• [Objectif 1]
Dans le texte fourni, réécrivez le passage qui s'ouvre sur les mots « Peut-être bien. MAIS » et se termine par « Twitter pour Google). », en substituant « géants du numérique » à « GAFA ».

Donc d’après un article du 17 janvier dans ces mêmes colonnes intitulé « L’ère de la post-vérité et l’air de la calomnie », le (« Nouvel ») OBS est pis que pendre.
Peut-être bien. MAIS :
- Est-il le seul ?
- Est-il le pire ?
- Quelle est son importance relative actuelle dans son contexte, à savoir celui des médias « d’opinion », diffusant informations et argumentaires d’ordre politique et/ou idéologique ?
La réponse à la dernière question étant AUCUNE, les deux premières en deviennent sans objet.
CAR…
A l’échelle planétaire et depuis plusieurs années la « presse de papa » genre OBS (ainsi que Le Monde, Le Figaro, le New York Times…Presque tous…), sur support papier certes mais aussi sur écran, est en voie rapide d’obsolescence ; les principaux vecteurs d’informations et de débat étant désormais, et cela ne fera que croitre, les réseaux (a)sociaux inféodés aux GAFA.
Pour le meilleur mais hélas surtout pour le pire.
Notamment le duopole numérique : Google et Facebook (et leurs alliés, comme Whatsapp pour Facebook et Twitter pour Google).
Le duopole en tant que média est, de loin, la plus immense, la plus performante machine à bourrer les crânes de tous les temps. Le « Big Brother is watching you » de ce cher Orwell est bien au-dessous de la vérité : Le Frère n’a plus besoin de nous observer puisqu’il inocule les idées directement dans nos cerveaux.
Cela est dû certes à l’ubiquité du duopole, conséquence, entre autres, du talent de leurs techno-stratèges, la puissance de leurs algorithmes et l’intelligence artificielle permettant à la machine de s’améliorer spontanément tel un Golem qui apprend tout seul à surpasser son maître.
Mais surtout à leur capacité de nous connaitre, des milliards d’individus fichés personnellement, mieux que nous-même, grâce aux infos collectées à chaque accès, chaque clic, chaque parole prononcée à portée d’écoute d’un smartphone. J’abrège ; mais ce n’est hélas nullement exagéré. C’est la première fois qu’un fournisseur d’infos en collecte bien plus qu’il n’en diffuse.
Leurs finances sont certes supérieures à celles de nombreux Etats ; mais leur principal pouvoir se trouve ailleurs ; il est dans l’intime connaissance dont ils disposent de chacun de nous.
Et impossible désormais de se leurrer que ces infos, permettant de nous cibler individuellement, ne sont vendues qu’à des fins de publicité mercantile.

• [Objectif 2]
Dans les entrées, recopiez à l'identique le passage qui va de la ligne contenant « Image resolution: width=670 » jusqu'à celle contenant « will click(x=195, y=84). », ces deux lignes comprises.

• [Données de travail]
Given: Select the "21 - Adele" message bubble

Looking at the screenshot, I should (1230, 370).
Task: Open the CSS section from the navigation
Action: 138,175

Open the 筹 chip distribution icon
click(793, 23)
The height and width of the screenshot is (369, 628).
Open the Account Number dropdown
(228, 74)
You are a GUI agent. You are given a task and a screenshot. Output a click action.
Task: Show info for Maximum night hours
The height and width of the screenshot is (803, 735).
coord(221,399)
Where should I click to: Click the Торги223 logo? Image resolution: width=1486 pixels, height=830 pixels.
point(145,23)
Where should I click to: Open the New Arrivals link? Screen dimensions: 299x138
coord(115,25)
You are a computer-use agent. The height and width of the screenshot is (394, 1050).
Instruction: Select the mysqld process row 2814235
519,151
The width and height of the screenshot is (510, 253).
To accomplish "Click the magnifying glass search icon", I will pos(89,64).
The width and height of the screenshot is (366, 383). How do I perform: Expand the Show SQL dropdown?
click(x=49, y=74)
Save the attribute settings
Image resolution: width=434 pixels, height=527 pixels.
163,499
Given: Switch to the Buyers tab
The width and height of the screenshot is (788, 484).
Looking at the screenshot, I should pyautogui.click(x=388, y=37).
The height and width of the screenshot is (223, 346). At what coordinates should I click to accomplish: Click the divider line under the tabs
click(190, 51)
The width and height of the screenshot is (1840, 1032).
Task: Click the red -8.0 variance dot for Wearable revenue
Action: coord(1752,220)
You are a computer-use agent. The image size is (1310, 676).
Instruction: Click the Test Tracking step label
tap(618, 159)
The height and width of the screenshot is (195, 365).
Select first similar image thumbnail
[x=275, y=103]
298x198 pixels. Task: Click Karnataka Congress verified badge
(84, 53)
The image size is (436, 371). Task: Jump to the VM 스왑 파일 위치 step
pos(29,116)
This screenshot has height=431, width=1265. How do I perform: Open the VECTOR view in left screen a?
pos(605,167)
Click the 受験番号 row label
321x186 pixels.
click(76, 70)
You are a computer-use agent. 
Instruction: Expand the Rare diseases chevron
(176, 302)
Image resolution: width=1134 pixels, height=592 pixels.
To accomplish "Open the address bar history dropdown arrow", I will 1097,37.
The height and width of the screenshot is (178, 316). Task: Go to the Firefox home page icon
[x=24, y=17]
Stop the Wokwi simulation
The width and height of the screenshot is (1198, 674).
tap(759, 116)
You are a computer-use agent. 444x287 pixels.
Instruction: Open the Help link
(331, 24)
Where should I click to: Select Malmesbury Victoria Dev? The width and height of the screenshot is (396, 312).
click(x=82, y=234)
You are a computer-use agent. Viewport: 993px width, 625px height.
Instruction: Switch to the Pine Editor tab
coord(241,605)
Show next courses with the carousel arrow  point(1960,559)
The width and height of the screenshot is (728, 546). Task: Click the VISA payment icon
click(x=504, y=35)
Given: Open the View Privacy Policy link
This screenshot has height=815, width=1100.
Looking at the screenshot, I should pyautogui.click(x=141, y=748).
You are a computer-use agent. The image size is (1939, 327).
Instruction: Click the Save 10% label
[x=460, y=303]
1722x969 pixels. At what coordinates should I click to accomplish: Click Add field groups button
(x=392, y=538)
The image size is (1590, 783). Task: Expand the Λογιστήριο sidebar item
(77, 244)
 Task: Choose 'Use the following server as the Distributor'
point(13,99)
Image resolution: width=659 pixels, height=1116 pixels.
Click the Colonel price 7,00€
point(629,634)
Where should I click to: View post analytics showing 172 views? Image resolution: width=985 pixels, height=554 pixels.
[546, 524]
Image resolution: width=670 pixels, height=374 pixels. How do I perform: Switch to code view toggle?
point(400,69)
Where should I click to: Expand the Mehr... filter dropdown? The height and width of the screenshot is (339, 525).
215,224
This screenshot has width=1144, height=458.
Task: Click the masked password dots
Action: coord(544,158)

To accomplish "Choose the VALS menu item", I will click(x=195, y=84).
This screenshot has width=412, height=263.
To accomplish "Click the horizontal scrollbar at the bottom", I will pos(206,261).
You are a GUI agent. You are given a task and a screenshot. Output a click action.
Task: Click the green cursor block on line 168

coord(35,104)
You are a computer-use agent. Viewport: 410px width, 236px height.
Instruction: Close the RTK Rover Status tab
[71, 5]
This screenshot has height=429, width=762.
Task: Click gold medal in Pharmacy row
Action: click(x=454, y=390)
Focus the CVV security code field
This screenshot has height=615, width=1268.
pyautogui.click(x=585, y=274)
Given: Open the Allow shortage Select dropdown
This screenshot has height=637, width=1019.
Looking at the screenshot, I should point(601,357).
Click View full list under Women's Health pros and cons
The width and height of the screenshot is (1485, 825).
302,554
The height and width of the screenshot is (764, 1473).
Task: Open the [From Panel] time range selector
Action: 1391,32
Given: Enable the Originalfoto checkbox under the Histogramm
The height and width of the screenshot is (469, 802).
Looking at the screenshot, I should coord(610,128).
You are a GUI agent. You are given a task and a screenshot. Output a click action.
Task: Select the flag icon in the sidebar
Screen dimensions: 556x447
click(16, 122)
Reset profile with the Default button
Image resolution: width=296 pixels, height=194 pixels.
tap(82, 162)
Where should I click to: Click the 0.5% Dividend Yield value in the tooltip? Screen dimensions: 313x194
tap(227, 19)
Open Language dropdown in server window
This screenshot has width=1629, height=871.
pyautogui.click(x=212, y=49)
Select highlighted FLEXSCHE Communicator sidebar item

• [Réponse complète 1]
Peut-être bien. MAIS :
- Est-il le seul ?
- Est-il le pire ?
- Quelle est son importance relative actuelle dans son contexte, à savoir celui des médias « d’opinion », diffusant informations et argumentaires d’ordre politique et/ou idéologique ?
La réponse à la dernière question étant AUCUNE, les deux premières en deviennent sans objet.
CAR…
A l’échelle planétaire et depuis plusieurs années la « presse de papa » genre OBS (ainsi que Le Monde, Le Figaro, le New York Times…Presque tous…), sur support papier certes mais aussi sur écran, est en voie rapide d’obsolescence ; les principaux vecteurs d’informations et de débat étant désormais, et cela ne fera que croitre, les réseaux (a)sociaux inféodés aux géants du numérique.
Pour le meilleur mais hélas surtout pour le pire.
Notamment le duopole numérique : Google et Facebook (et leurs alliés, comme Whatsapp pour Facebook et Twitter pour Google).

• [Réponse complète 2]
Image resolution: width=670 pixels, height=374 pixels. How do I perform: Switch to code view toggle?
point(400,69)
Where should I click to: Expand the Mehr... filter dropdown? The height and width of the screenshot is (339, 525).
215,224
This screenshot has width=1144, height=458.
Task: Click the masked password dots
Action: coord(544,158)

To accomplish "Choose the VALS menu item", I will click(x=195, y=84).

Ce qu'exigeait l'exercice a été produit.